Growing up in a big, not-so-fat, semi-Greek household, Ekaterina Botziou spent much of her childhood defying her father’s wishes for her to learn to play the bouzouki, and refusing third helpings of moussaka. Determined never to be the stereotypical Greek woman stuck in the kitchen, she chose to while away long summer days in Greece playing “What’s the time Mr Wolf?” with her 101 Greek cousins, rather than be stuck inside learning to cook with Yiayia. Unfortunately Zeus had other ideas, and in a twist of fate some years later, Ekaterina found herself married to a Greek-Cypriot and battling against the stale old laws of Greek tradition.
Part memoir, part rant, part survival guide, this book is a God-send for all those tormented by guilt-inducing mother-in-laws, pandofla-wielding grandfathers, and oppressively hairy husbands.
Those of you who know the real me know two things about me:
1. I am not of Greek heritage
2. I am not a woman and therefore not married to a Greek man.
In fact, the nearest I can consider to being Greek is either via the dodgy school dinner moussaka I used to eat in the 1980s or the meal I had at a Greek restaurant when I visited Gouda last September.
However, after the author of this book, Ekaterina Botziou, liked one of my guest posts for the “Hot Cute Girly Geek” website, I decided to check her website out in return and found that she had written this book.
In essence, this is a humourous book which aims to guide people, most notably women, around the various aspects of Greek family culture – including religion, education, getting on with family and the in-laws, and the perils of the Greek man’s “Hulk Gene” otherwise known as the “Red Ape”. (To balance this though, I have to say that it isn’t only Greek men who have this particular affliction – especially when it comes to the television remote control).

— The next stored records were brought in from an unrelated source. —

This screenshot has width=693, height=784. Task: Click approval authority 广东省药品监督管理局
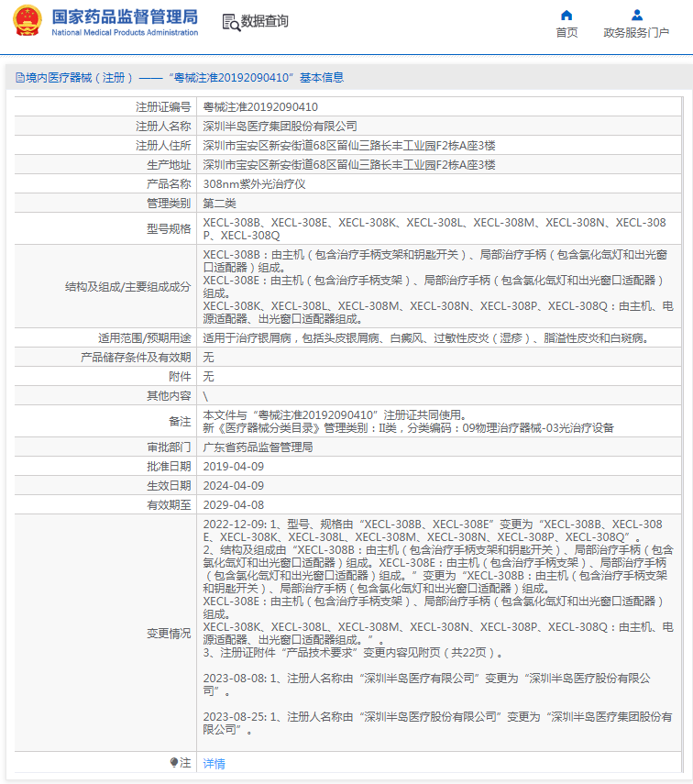(x=258, y=447)
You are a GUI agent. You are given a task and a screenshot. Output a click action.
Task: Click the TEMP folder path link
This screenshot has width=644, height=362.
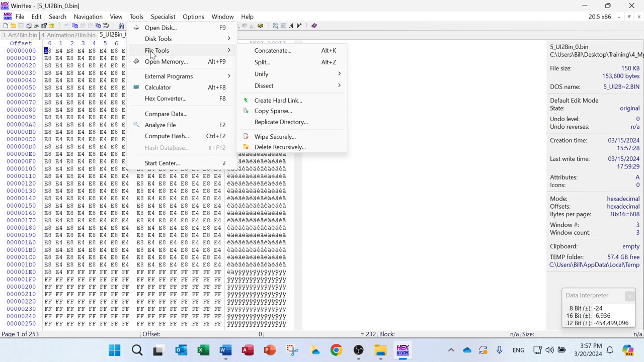(x=594, y=265)
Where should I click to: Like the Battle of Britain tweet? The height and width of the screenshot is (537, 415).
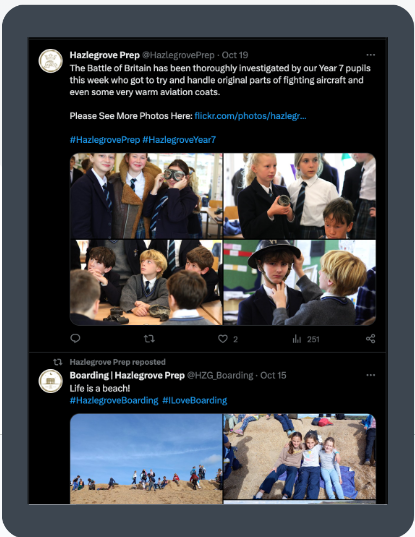223,339
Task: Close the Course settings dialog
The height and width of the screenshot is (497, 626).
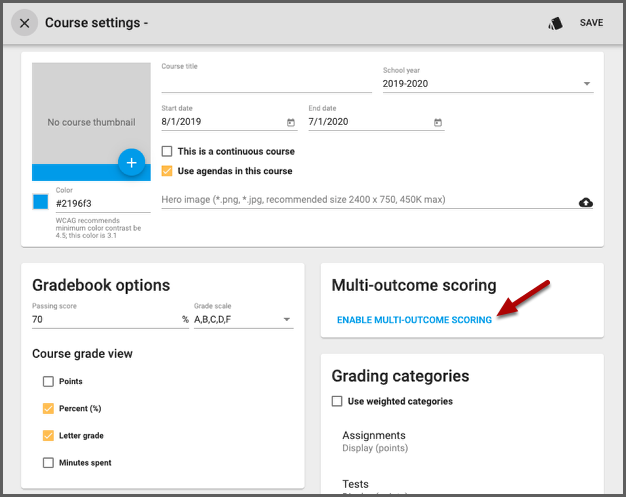Action: click(25, 23)
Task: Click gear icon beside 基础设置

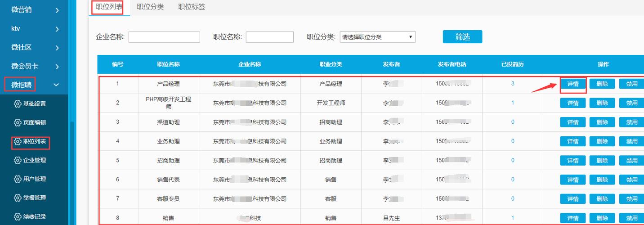Action: click(x=18, y=104)

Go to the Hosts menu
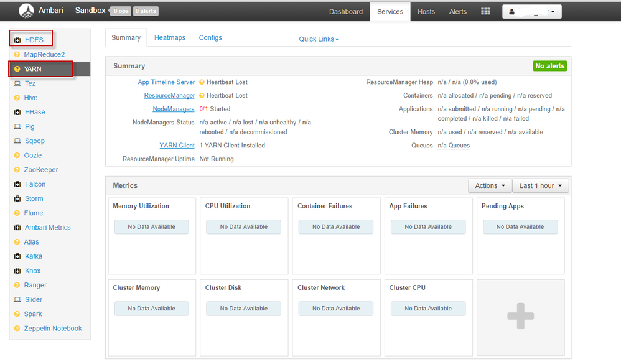tap(426, 12)
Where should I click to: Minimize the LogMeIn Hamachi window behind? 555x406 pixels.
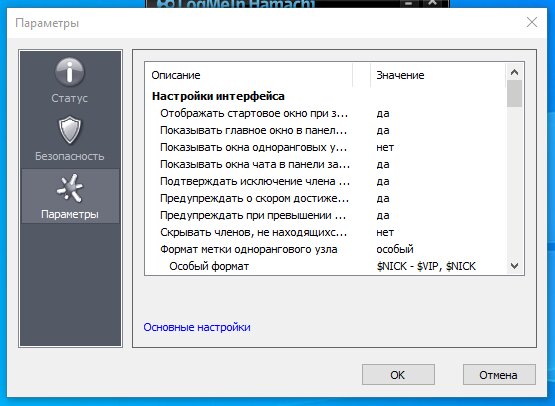(408, 3)
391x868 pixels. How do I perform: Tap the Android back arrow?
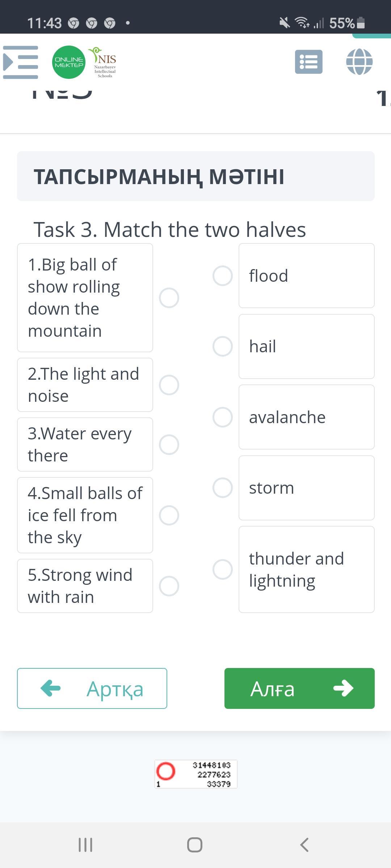pos(304,845)
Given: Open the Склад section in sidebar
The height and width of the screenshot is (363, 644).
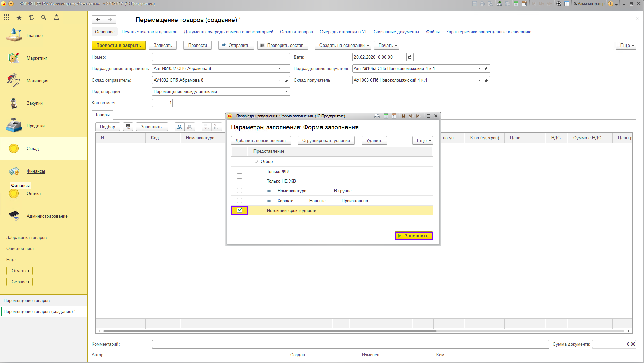Looking at the screenshot, I should click(33, 148).
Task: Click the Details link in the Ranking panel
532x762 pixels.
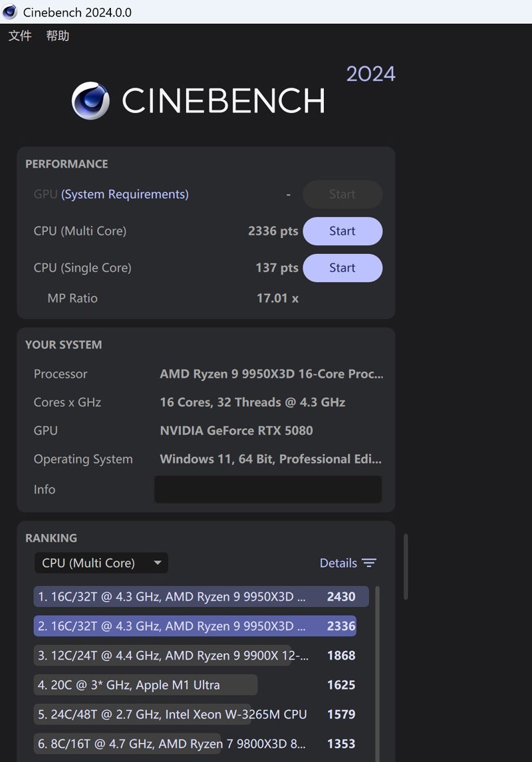Action: click(338, 563)
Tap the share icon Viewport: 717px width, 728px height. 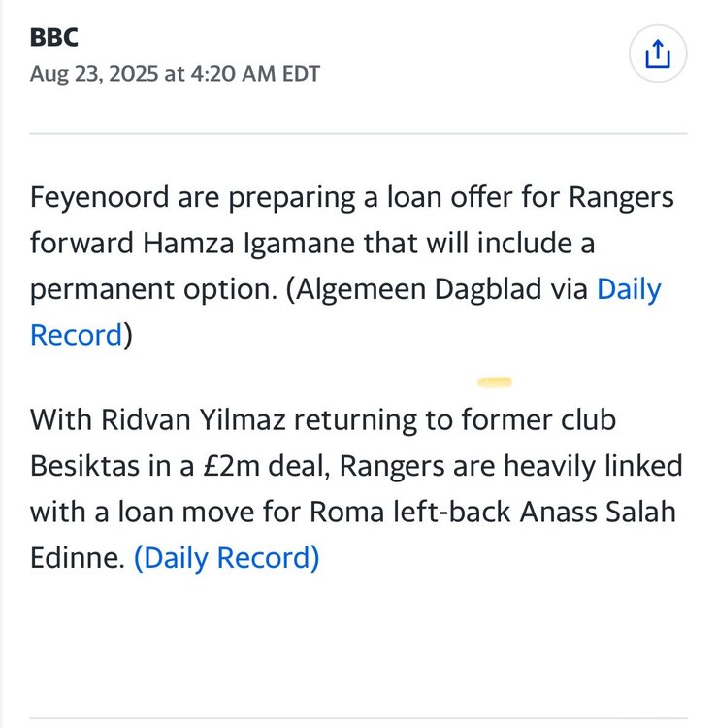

I started the book early last week and whilst it took me nearly a week to read, this was because of “real life” and does not reflect the book’s quality. The author goes for an informal, conversational tone throughout which suits the subject matter making the book cheeky rather than preachy.
Do not fear if you have had no previous experience of the Greek lifestyle as Ekaterina provides explanations to Greek terms, both throughout the text and via a couple of Glossaries at the end of the book.
With a combination of memoir, poetry, “advice” (but I’d say that’s too formal a phrase) and humour, I found this book an enjoyable and light read, which helped after a hard day at work, and as somebody who isn’t really in the target market for this book, in more ways than one, I’d happily recommend it for anyone who is either interested in learning about the Greek lifestyle or just wants to have a humourous insight into families in general.